* **EXERCISE TEXT**
What Would You Serve With Gin and Juice? At the Table With Martha Stewart and Snoop Dogg
She ordered sauvignon blanc; he ordered a Coke. Dinner had begun.
Ms. Stewart, 75, and Snoop Dogg, 45, despite their differences, are regular dining companions, a fact that may or may not surprise you. VH1, the cable network, is rather hoping that it does — and that that surprise will be a potent draw for its new series, “Martha & Snoop’s Potluck Dinner Party,” whose premiere is Monday night.
“If you would’ve told me five years ago these two would have had a TV show I would’ve laughed myself sick,” said SallyAnn Salsano, an executive producer of the show. But that is the desired effect of “Martha & Snoop’s Potluck Dinner Party,” which plays the opposite public personas of its hosts — she, the often-parodied picture of Westport perfectionism, he the stoner-pimp of Long Beach — for maximum effect: She says potato, he says potizzle.
(Their private personas may be more similar than they let on: They are, after all, both wealthy celebrities of decadeslong standing. When Snoop Dogg arrived at dinner wearing a shirt, sweater vest and bow tie by Polo Ralph Lauren, Ms. Stewart chuckled her approval. “You know, I live next door to Ralph, in Bedford,” she said. “I have the farmette next to his estate.”)
On the show, the two prepare meals in a his-and-hers set of adjoining kitchens — his, purple and gold; hers, shelter-magazine white — with a revolving cast of celebrity friends, then sit down to eat and banter.

* **DATA SUPPLIED**

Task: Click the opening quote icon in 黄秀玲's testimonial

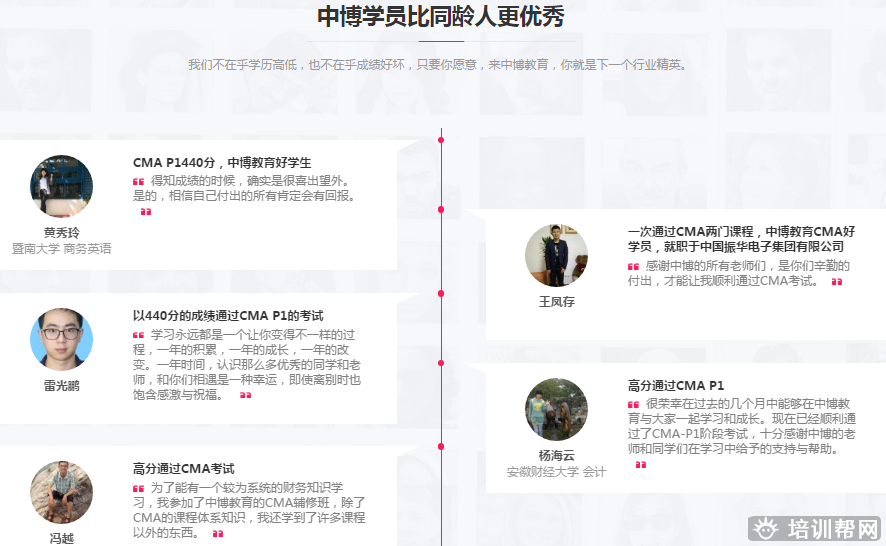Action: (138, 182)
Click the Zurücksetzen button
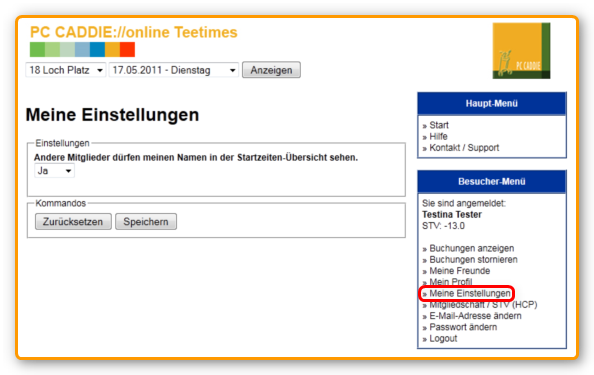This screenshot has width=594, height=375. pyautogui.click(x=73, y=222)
==
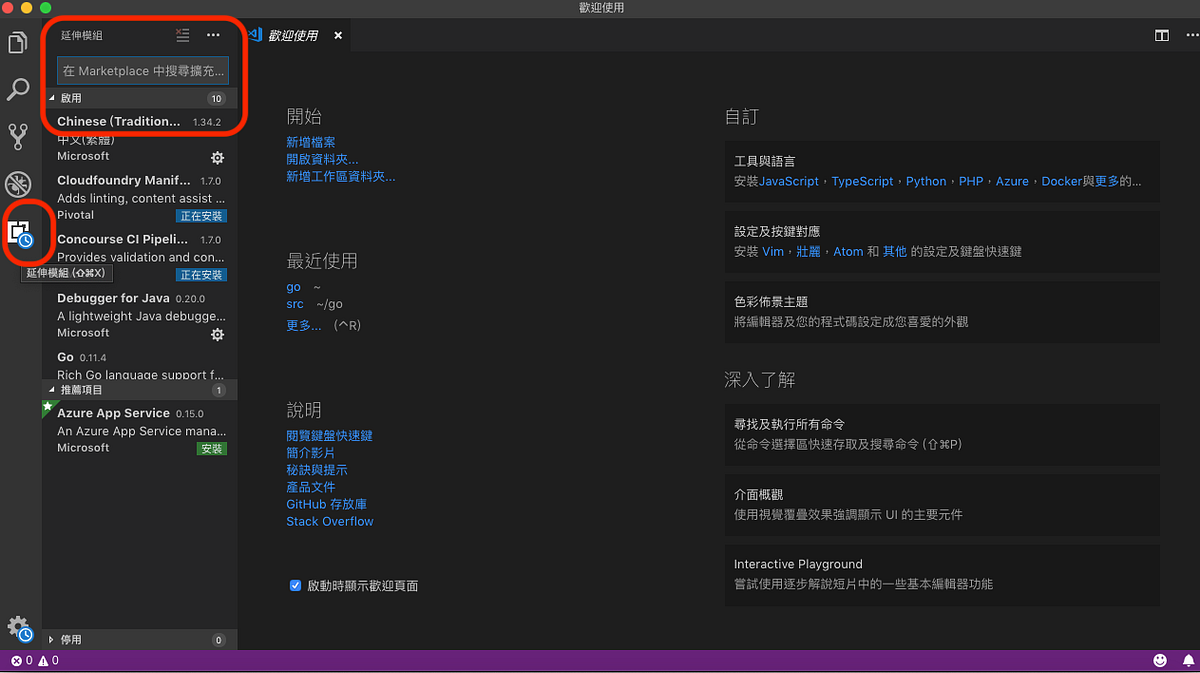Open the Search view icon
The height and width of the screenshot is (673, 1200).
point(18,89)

* **ACTIVITY 1**
Answer these questions about the article on Martha Stewart and Snoop Dogg, one per line:
(a) What did Ms. Stewart order at dinner?
(b) Which cable network is airing the new series?
(c) What colors is Snoop Dogg's kitchen on the show?
* **ACTIVITY 2**
In the article on Martha Stewart and Snoop Dogg, restate the paragraph beginning "Their private personas may be more similar" in fewer words, keeping its main facts.
* **ACTIVITY 3**
Continue the article on Martha Stewart and Snoop Dogg, picking up right after its final sentence.

* **TASK ANSWER 1**
(a) Sauvignon blanc.
(b) VH1.
(c) Purple and gold.

* **TASK ANSWER 2**
The two may be more alike in private than they suggest, since both are wealthy, long-established celebrities. When Snoop Dogg arrived at dinner in a Polo Ralph Lauren shirt, sweater vest and bow tie, Ms. Stewart chuckled her approval. She said she lives next door to Ralph in Bedford, with her farmette beside his estate.

* **TASK ANSWER 3**
Seth Rogen, Ice Cube, Wiz Khalifa, Rick Ross, the N.B.A. player Chris Bosh and the model Ashley Graham all filmed appearances. “This is the weirdest group of people ever on a stage together,” Mr. Rogen said on the show. (Despite the potluck title, the guests do not bring dishes of their own.)
“The world that we live in, everybody is going in each other’s kitchen nowadays,” Snoop Dogg said philosophically. “Before, certain people wouldn’t go into other people’s kitchens.”
He added: “One thing about food, it’s a great conversation piece. That’s what’s missing in a lot of the world, conversation.”
Conversation, of the viral video clip kind, is the calling card of “Martha & Snoop’s Dinner Party,” which is less stringent about cooking preparations (though all of its recipes will be available online) and more free-form schmoozing: “The View” as recast by “Martha Stewart Living” and “XXL” magazines.
Ms. Stewart’s orbit is already more varied than some may expect. At her last Thanksgiving, she hosted, among others, the photographer Terry Richardson, the Italian multimillionaire investor and art collector Johnny Pigozzi and the power publicist Peggy Siegal. But Snoop Dogg is bringing still newer friends into her orbit.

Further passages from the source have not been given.